Exercise goal
Reproduce the records exactly, beginning with their first line and ending with the line that contains "Screen dimensions: 1372x871", and output nothing more.

== Segment start ==

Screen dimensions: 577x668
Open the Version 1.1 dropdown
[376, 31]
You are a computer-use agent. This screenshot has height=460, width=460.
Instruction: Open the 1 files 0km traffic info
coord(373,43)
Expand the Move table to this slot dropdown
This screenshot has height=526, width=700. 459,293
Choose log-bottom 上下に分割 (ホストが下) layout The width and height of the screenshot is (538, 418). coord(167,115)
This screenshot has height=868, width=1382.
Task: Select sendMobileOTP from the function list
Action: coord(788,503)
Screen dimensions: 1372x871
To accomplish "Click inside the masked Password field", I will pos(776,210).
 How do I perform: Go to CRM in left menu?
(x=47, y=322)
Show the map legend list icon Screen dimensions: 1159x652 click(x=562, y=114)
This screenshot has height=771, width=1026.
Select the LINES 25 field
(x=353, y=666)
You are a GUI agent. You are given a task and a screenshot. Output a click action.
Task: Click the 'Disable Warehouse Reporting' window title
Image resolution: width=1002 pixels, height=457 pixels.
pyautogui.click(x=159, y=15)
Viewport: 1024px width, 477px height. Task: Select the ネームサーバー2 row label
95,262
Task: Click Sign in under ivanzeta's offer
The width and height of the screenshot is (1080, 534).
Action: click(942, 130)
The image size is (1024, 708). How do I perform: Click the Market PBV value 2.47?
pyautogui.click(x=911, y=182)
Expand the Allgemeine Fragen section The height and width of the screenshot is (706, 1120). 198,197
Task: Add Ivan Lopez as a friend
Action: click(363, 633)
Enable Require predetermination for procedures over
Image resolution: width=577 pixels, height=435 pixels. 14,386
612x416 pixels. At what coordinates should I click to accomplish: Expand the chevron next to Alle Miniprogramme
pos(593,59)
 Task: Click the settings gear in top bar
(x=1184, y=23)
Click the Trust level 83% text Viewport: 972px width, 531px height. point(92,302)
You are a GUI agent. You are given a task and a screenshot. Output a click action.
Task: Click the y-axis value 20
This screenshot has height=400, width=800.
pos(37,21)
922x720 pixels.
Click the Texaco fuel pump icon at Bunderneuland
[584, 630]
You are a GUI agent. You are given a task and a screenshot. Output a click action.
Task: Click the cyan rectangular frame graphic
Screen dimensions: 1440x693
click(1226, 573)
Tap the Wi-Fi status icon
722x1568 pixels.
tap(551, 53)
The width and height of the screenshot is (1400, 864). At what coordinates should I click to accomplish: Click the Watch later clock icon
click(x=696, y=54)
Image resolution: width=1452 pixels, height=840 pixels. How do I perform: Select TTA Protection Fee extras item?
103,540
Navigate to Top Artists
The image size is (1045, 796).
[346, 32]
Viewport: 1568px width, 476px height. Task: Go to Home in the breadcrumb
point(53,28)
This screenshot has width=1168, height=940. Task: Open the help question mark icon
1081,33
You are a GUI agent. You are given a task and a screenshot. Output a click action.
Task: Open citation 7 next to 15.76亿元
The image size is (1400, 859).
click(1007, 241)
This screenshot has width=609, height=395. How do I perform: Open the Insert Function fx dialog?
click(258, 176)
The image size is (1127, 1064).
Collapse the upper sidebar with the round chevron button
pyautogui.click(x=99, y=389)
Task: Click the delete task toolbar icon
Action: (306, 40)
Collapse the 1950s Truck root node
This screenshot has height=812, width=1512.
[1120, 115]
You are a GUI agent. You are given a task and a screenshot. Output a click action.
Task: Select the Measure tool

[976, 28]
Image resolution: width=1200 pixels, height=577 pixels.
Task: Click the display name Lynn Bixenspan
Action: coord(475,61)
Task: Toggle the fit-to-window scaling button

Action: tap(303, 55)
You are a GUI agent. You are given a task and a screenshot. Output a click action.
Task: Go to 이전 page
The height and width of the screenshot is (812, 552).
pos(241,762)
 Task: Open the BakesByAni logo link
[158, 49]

== Segment end ==

Output below
Screen dimensions: 577x668
Open the Version 1.1 dropdown
[376, 31]
You are a computer-use agent. This screenshot has height=460, width=460.
Instruction: Open the 1 files 0km traffic info
coord(373,43)
Expand the Move table to this slot dropdown
This screenshot has height=526, width=700. 459,293
Choose log-bottom 上下に分割 (ホストが下) layout The width and height of the screenshot is (538, 418). coord(167,115)
This screenshot has height=868, width=1382.
Task: Select sendMobileOTP from the function list
Action: coord(788,503)
Screen dimensions: 1372x871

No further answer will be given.